Describe the feature

knative-serving-core ClusterRole deployment YAML use * wildcards in apiGroups, resources, or verbs. Wildcards violate least-privilege and grant unintended broad access

Link to the YAML -> https://github.com/knative/serving/blob/main/config/core/200-roles/clusterrole.yaml

[epasham]

The below entries needs to be corrected.

• apiGroups: ["serving.knative.dev", "autoscaling.internal.knative.dev", "networking.internal.knative.dev"]
  resources: ["", "/status", "*/finalizers"]

• apiGroups: [""]
  resources: ["/scale"]
  verbs: ["patch"]

[epasham]

• apiGroups: [""]
  resources: ["/scale"]
  verbs: ["patch"]

In the above apiGroup, can we include all available api groups or just the api groups that are relevant to knative. Can someone from community please confirm

[wiz-abhi]

Hi! I'd like to work on this issue.

My plan is to replace the * wildcards in the knative-serving-core ClusterRole with explicit resources:

1. For apiGroups: ["serving.knative.dev", "autoscaling.internal.knative.dev", "networking.internal.knative.dev"], replace resources: ["", "/status", "*/finalizers"] with the explicit list of resources from each API group (derived from the CRD definitions):

   • serving.knative.dev: configurations, revisions, routes, services, domainmappings
   • autoscaling.internal.knative.dev: metrics, podautoscalers
   • networking.internal.knative.dev: certificates, ingresses, serverlessservices, clusterdomainclaims
     And their respective /status and /finalizers subresources.

2. For the apiGroups: [""] / resources: ["/scale"] rule, restrict it to apiGroups: ["apps"] and resources: ["deployments/scale"] since the Knative controller only patches the scale subresource of Deployments (as defined in ScaleTargetRef).

I'll open a PR shortly with the fix.

[wiz-abhi]

Update on my approach after review feedback in #16601:

I initially planned to restrict the */scale rule to deployments/scale, but after review I learned that PR #16540 intentionally added support for scaling any resource that exposes the /scale subresource (not just Deployments — e.g., CloneSet, AppSet, and other custom CRDs).

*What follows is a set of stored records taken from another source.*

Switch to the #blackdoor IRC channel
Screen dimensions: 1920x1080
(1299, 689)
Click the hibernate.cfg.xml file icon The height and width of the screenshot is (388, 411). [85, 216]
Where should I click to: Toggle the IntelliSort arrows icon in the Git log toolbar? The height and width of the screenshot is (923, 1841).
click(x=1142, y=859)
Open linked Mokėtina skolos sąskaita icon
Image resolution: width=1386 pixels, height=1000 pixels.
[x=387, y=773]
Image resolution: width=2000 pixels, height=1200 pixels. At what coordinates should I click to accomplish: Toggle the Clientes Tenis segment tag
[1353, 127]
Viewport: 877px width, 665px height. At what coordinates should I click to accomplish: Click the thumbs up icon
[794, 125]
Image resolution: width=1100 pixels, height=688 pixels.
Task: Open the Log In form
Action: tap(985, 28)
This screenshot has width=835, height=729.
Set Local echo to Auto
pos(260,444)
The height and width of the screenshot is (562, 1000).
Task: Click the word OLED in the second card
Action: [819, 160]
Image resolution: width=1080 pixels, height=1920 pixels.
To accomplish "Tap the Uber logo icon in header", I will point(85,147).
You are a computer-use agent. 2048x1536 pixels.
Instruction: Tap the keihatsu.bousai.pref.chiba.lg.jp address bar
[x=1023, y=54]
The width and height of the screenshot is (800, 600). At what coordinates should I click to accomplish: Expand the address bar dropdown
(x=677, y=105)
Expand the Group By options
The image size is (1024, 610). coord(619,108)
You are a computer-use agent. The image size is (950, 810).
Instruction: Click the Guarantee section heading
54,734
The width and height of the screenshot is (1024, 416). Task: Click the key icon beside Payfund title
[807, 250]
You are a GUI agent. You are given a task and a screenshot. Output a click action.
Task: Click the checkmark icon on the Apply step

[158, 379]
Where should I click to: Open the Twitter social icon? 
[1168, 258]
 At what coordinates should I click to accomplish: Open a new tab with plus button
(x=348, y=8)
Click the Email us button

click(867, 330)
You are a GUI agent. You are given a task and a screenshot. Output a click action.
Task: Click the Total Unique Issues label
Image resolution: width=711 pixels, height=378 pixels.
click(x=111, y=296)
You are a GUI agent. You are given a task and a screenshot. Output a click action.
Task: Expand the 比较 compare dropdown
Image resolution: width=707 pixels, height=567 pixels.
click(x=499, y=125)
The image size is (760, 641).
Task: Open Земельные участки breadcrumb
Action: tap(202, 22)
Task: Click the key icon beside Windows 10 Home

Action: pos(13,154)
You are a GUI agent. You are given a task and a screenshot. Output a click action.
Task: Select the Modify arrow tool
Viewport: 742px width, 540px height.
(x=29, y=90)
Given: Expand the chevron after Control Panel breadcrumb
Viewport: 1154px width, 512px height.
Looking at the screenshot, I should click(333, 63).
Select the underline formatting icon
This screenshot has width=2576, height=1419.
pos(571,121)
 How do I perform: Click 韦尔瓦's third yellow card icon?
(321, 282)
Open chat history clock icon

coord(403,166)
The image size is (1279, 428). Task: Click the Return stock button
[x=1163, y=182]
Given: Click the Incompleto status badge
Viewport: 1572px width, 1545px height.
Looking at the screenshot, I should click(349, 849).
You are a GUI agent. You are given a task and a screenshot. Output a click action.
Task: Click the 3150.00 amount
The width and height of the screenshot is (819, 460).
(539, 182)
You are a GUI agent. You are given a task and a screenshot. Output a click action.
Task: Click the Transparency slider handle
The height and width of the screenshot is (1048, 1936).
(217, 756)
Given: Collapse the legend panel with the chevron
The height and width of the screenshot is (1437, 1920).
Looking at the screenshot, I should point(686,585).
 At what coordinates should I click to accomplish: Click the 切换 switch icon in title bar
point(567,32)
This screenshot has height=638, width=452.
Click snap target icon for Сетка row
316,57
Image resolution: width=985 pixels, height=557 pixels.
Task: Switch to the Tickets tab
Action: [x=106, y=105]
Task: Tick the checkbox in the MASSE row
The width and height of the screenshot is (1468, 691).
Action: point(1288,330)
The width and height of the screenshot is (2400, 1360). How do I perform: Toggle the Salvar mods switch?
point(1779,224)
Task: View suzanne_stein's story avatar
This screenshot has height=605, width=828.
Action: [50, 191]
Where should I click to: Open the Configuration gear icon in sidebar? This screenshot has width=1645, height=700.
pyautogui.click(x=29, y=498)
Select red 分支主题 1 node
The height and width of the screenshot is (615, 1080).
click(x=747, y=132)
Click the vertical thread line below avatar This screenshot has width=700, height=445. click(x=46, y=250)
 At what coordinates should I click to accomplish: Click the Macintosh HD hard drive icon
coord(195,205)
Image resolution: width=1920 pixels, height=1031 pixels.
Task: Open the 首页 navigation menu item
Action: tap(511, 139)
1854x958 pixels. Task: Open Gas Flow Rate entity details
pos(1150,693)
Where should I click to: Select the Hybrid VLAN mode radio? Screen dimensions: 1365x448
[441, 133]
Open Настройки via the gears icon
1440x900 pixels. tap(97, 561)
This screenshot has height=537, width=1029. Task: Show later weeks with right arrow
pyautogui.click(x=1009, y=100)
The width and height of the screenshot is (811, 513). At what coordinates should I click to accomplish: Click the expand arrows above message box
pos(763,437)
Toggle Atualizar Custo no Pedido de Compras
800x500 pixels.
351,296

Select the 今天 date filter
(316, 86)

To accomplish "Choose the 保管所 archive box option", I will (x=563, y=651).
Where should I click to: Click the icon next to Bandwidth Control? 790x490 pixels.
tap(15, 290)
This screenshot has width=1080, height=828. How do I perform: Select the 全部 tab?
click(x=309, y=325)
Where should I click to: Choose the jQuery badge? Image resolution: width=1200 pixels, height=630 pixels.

Restricting this would regress that feature.

So my updated approach:

1. ✅ Keep apiGroups: ["*"] / resources: ["*/scale"] — required for multi-type workload scaling
2. ✅ Explicitly list all Knative CRDs and their /status and /finalizers subresources for the Knative-owned API groups

The PR (#16601) has been updated accordingly. Waiting for maintainer guidance on whether explicit RBAC for Knative CRDs is preferred over wildcard for maintenance simplicity.